After struggling with puzzling behavior late on Saturday night, I gave up, frustration at full tilt. Coming back the next morning, however, a methodical, reasoned approach, tight along the rails of TDD, worked beautifully. I solved in minutes what had thwarted me for hours just the night before.

By no means am I advocating TDD as a religious practice. I wrote a grand total of four tests, and I stopped writing them as soon as I had decent visibility into my component of interest.

Lessons

So here's Pasteboard, in all its glory. It's a pasteboard—drag pictures onto it from the desktop and share the pasteboard via URL. A fairly simple concept, but it was a lot harder to realize than you might think. Of course, I wasn't expecting Google or Facebook to beat down my door on Monday morning, stock certificates in hand, but I wasn't sure what I was expecting, either. People seemed genuinely to enjoy using it. I was pretty much done with it—after 16 hours, I didn't want to see the code again, or think about the program's future.

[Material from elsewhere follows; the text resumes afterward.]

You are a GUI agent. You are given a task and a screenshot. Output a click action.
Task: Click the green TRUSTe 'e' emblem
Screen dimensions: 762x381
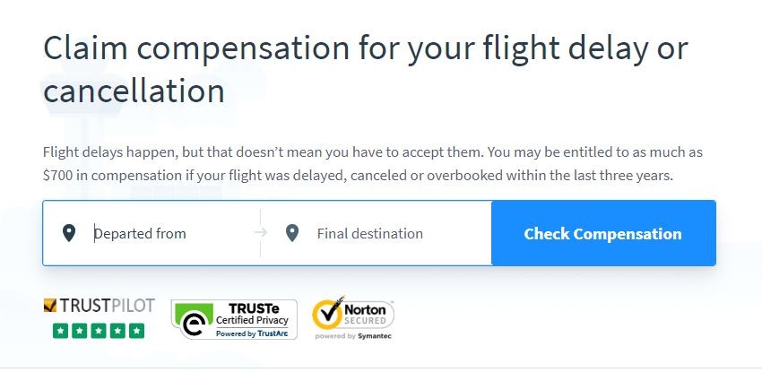(x=194, y=320)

So what could I take away from this experience? On reflecting a bit, I realized I could take away a great many things. They fell broadly into two categories:

  • Things I would have done differently
  • Techniques I would repeat because they worked so well

In the latter camp were things like Heroku, mongoDB, and my approach to testing. In the former camp, however, I classified the following:

  • No login restriction (and no Twitter sign-in).
  • Allow anyone to paste pictures on any board.
  • Get rid of commenting—it was hardly used.
  • Focus more on picture resizing and rotation.

Do you notice what's interesting about this list? All the items are product features—if I had a do-over, they're things I would have changed about the product in the first place. Whereas my assumptions had been validated nicely in technical matters—choice of platform, storage solution, and so on. In hindsight, this pattern is fairly obvious: My expertise is in engineering, so I'm much more likely to make good decisions about engineering matters. However, I had no prior experience building a pasteboard, so many of my product assumptions were wrong.

This was the single most important take-away from my project. Your expertise is almost never in the product that you're building (even if that's an engineering tool), and you gain that expertise only through a real-world test of your assumptions. Just 50 people on Twitter giving me feedback was more valuable than all the deep meditation and prototyping I've done about this idea over the past several months.

Conclusions

My weekend project will never go beyond this little experiment. Nor do I need more—I've seen it out in front of real users, learned some valuable lessons, and (more importantly) gotten it out of my system. I had ups and downs and found a good process for working through problems both technical and motivational. In a sense, this was a micro-startup experience, fast-forwarded and compressed into a single weekend. It validated several of my assumptions about the product, and it exploded many more. I am thus armed with far better tools for future projects.

I encourage you to try this experiment, too—your ideas always look and sound better in your own mind than in material reality. One's own reality distortion field is stronger than anything else. Once an idea takes form in the real world, however, your perspective will be very different. Often you'll find that an idea isn't really as impressive—or particularly distinctive—as you had hoped. But in the process you may discover things that truly are both impressive and distinctive.